In current consensus, LN dissection should be performed in PTMC patients with pathologically confirmed cervical LN metastasis. Whether cervical LNs should be routinely dissected in cN0 PTMC patients remains controversial. A previous study suggested that LN dissection had no significant effect on the recurrence and metastatic rate of PTMC [13].

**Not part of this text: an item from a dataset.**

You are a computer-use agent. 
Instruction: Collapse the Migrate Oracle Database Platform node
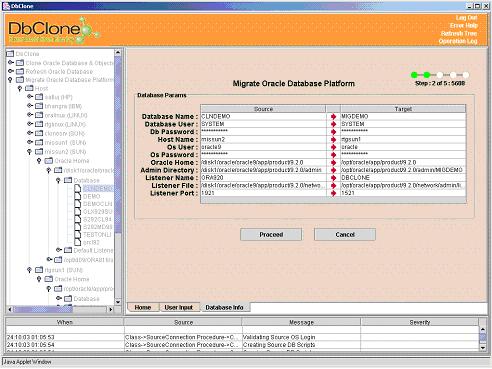[x=10, y=80]
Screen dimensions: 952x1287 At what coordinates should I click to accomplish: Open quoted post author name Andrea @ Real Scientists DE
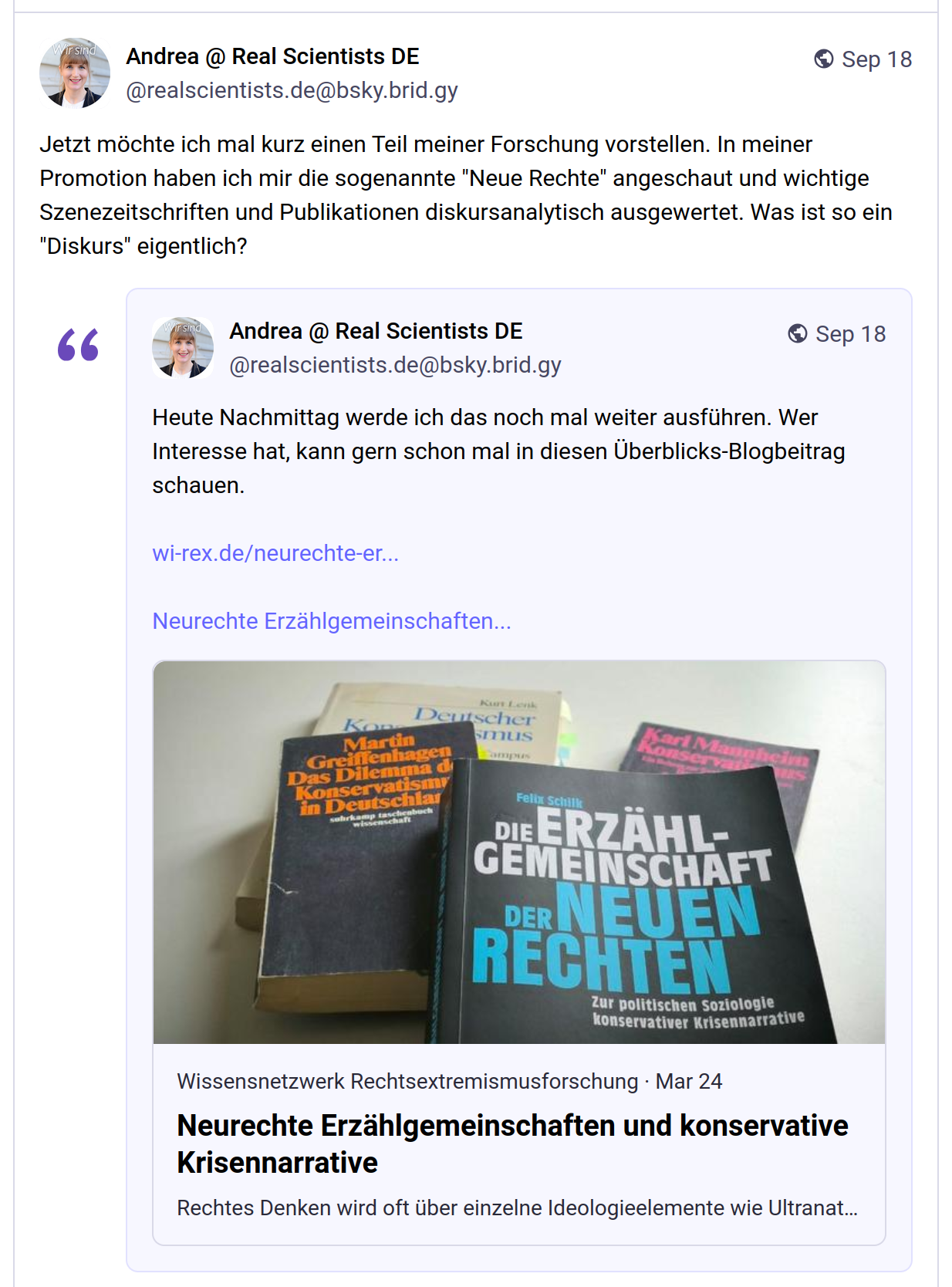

Based on previous literature, independent risk factors of cervical LN metastasis in PTMC patients include age over 45 years [14], male sex [14, 15], larger tumor diameter [16] and capsule invasion [6, 7, 16]. Other clinicopathologic variables associated with cervical LN metastasis may include lesion location [17], multifocality (the number of lesions no less than 2) [18,19,20,21], and concurrent Hashimoto’s thyroiditis [15, 22]. Our study focused on solitary PTMC and found that tumor diameter on ultrasound at > 5 mm is an independent risk of cervical LN metastasis in PTMC (OR = 3.172, P = 0.006). The current study also revealed an association between cervical LN metastasis with younger age (OR = 0.977, P = 0.042) and the male sex (OR = 2.362, P = 0.007). We failed to show an association between cervical LN metastasis with tumor location, capsule invasion or Hashimoto’s thyroiditis, possibly due to insufficient sample size.

The availability of gene sequencing data may allow molecular stratification of cancer patients. Lai et al. showed in a meta-analysis that BRAFV600E mutation was associated with extra-thyroid infiltration, lymph node and distant metastasis, and advanced TNM staging. Therefore, determination of BRAF mutation status preoperatively may allow preoperative evaluation of capsule invasion and cervical LN metastasis. However, more studies are required to validate of molecular markers such as BRAF.

With the development of medical technology, PTMC patients now have more options for treatment. In addition to the more aesthetically pleasing surgical methods such as thyroidectomy with laparoscopy or robot-assisted surgery, radiofrequency ablation therapy has also garnered the interest of clinicians. Based on the findings from the current study, we believe that ablation may be suitable for selected patients (older age, women, tumor diameter at ≤5 mm) with low risk of cervical LN metastasis.

Conclusion

Cervical LN metastasis is not a rare occurrence in PTMC patients. Independent risks for metastasis include the male sex, younger age and tumor diameter on ultrasound at > 5 mm.